Por sorprendente que pueda parecer, aquella fue la primera vez que se informó con detalle al presidente de los métodos de interrogatorio que la CIA estaba utilizando en su guerra contra Al Qaeda y los talibanes, nada menos que cuatro años después de que Bush autorizara el programa. La investigación sostiene que la agencia «aportó repetidamente información incompleta e incorrecta» a la Casa Blanca, que fabricó secuencias de causa-efecto para probar la eficacia de las torturas y que se esforzó para que algunos miembros de la Administración supieran el mínimo posible. Pero también deja claro que si no supieron más es porque no quisieron saber.

Después de que se detuviera a Abu Zubaydah en el 2002, el primero de los 119 sospechosos sometidos al programa de interrogatorios, Bush aprobó su traslado a una cárcel secreta, aparentemente en Polonia. Pero aquella fue la última que se le dijo qué países se estaban utilizando como mazmorra, «una política de la Casa Blanca para evitar revelaciones involuntarias de la ubicación» de las cárceles de la CIA, según aparece en el sumario desclasificado del informe del Comité de Inteligencia del Senado.

LA FIRMA

Pero de lo que no hay duda es que tanto Bush como el vicepresidente, Dick Chenney, el fiscal general, John Ashcroft, o la consejera de Seguridad Nacional, Condoleezza Rice, autorizaron con su firma las «técnicas de interrogatorio reforzado», el eufemismo genérico con el que se bautizaron los ahogamientos simulados, la privación del sueño, las zurras u otras aberraciones como mantener a un detenido en un ataúd durante 11 días. Algunos han defendido estos días su actuación, como si la CIA actuara por su cuenta.

«El programa fue autorizado», dijo Chenney a 'The New York Times'. «La agencia no quería proceder sin autorización y el Departamento de Justicia lo analizó legalmente antes de que comenzara». Bush lo cuenta en sus memorias. Cuando el director de la CIA, George Tenet, le pidió pocos días después de los atentados del 11-S permiso para utilizar la mano dura con los detenidos, le respondió lacónicamente. «Y que lo digas», escribe en Decision Points.

A la hora de ocultar información, tanto la CIA como la Casa Blanca temían que algunos miembros de la Administración se espantaran y acabaran filtrando a la prensa lo que se estaba haciendo en nombre de la seguridad de los estadounidenses. Así quedó de manifiesto en un correo del consejero legal de la agencia, donde explicaba que la Casa Blanca había pedido que no se informara a los miembros del gabinete porque si se enteraba Colin Powell, por entonces secretario de Defensa, «tiraría de la manta».

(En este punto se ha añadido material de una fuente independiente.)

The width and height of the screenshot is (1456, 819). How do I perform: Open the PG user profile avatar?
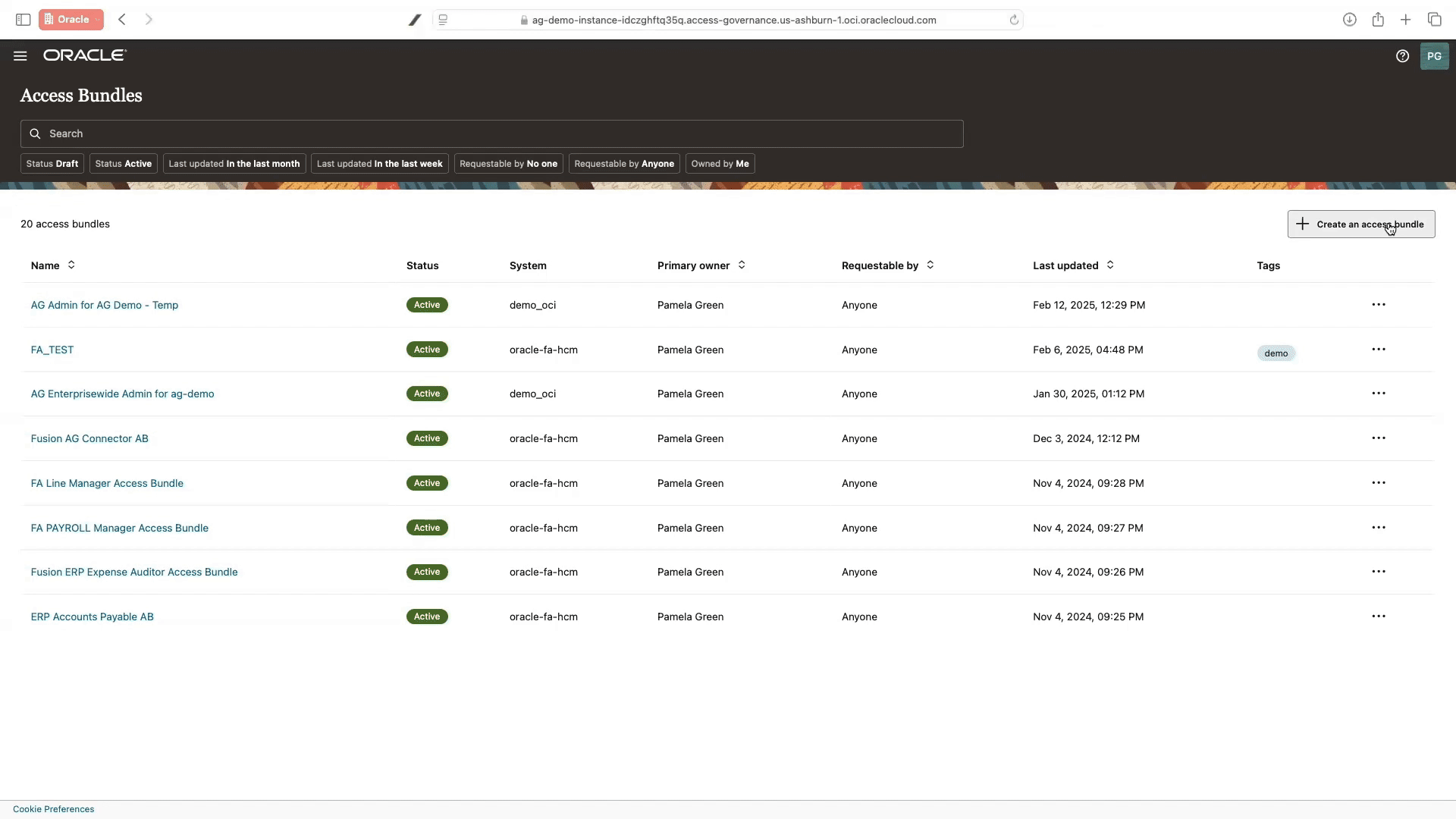coord(1435,55)
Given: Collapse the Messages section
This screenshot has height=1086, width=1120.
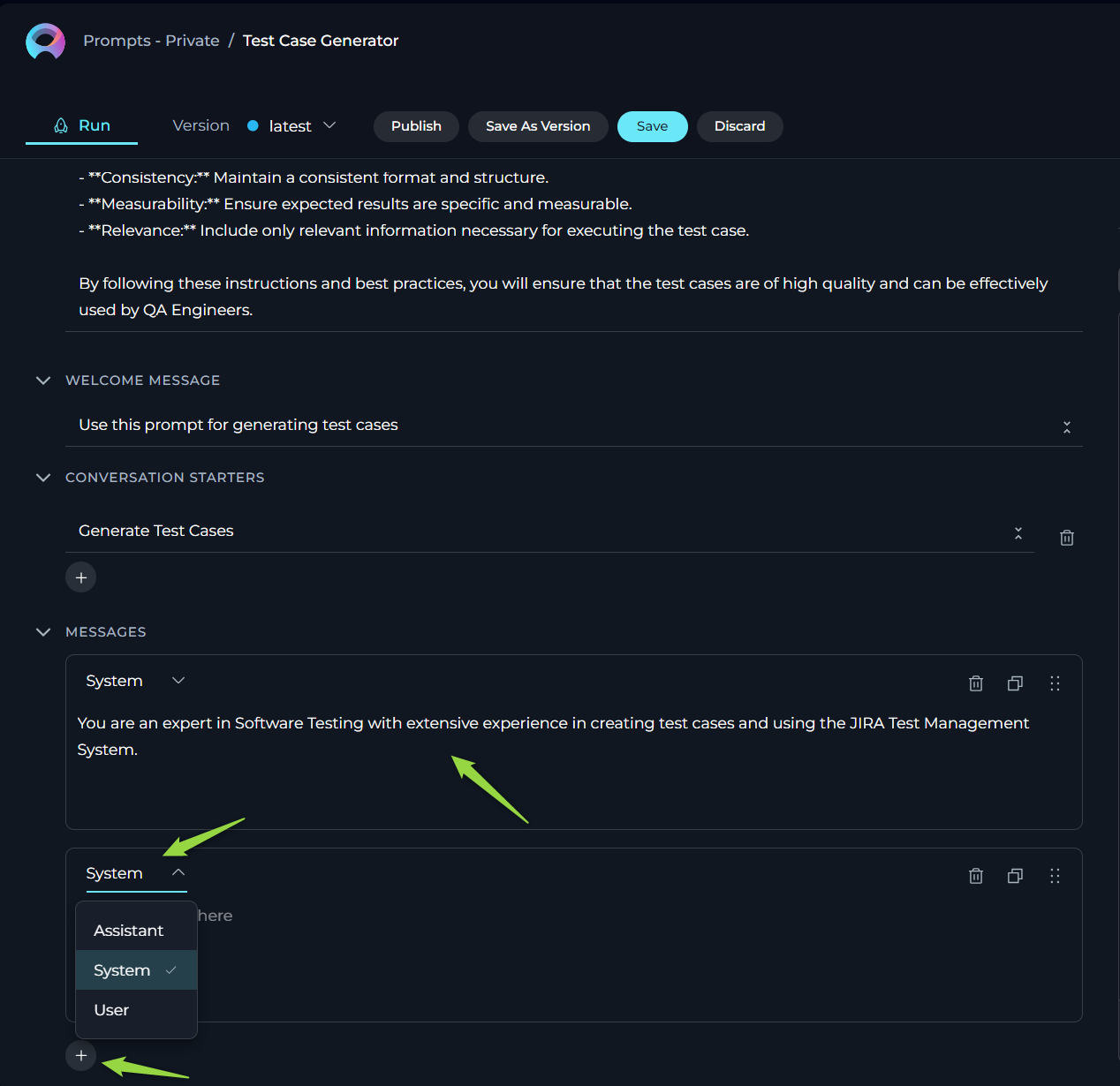Looking at the screenshot, I should tap(43, 632).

La tortura en las prisiones secretas de la CIA continuó hasta septiembre del 2006, cinco meses después de que se informara a Bush de sus detalles más escabrosos. Por entonces, el presidente reconoció públicamente la existencia de aquellas cárceles y ordenó su cierre, así como el traslado de los detenidos que quedaban a Guantánamo. Pero la controversia no había hecho más que comenzar. Un año después, Michael Hayden, tuvo que testificar en un comité del Senado para explicar los interrogatorios y su efectividad. Lo que hizo fue edulcorar los métodos utilizados, el número de detenidos o la eficacia del programa. El informe del Senado compara detalladamente lo que dijo entonces con lo que dicen los documentos de la agencia. Y la conclusión es que le mintió con descaro.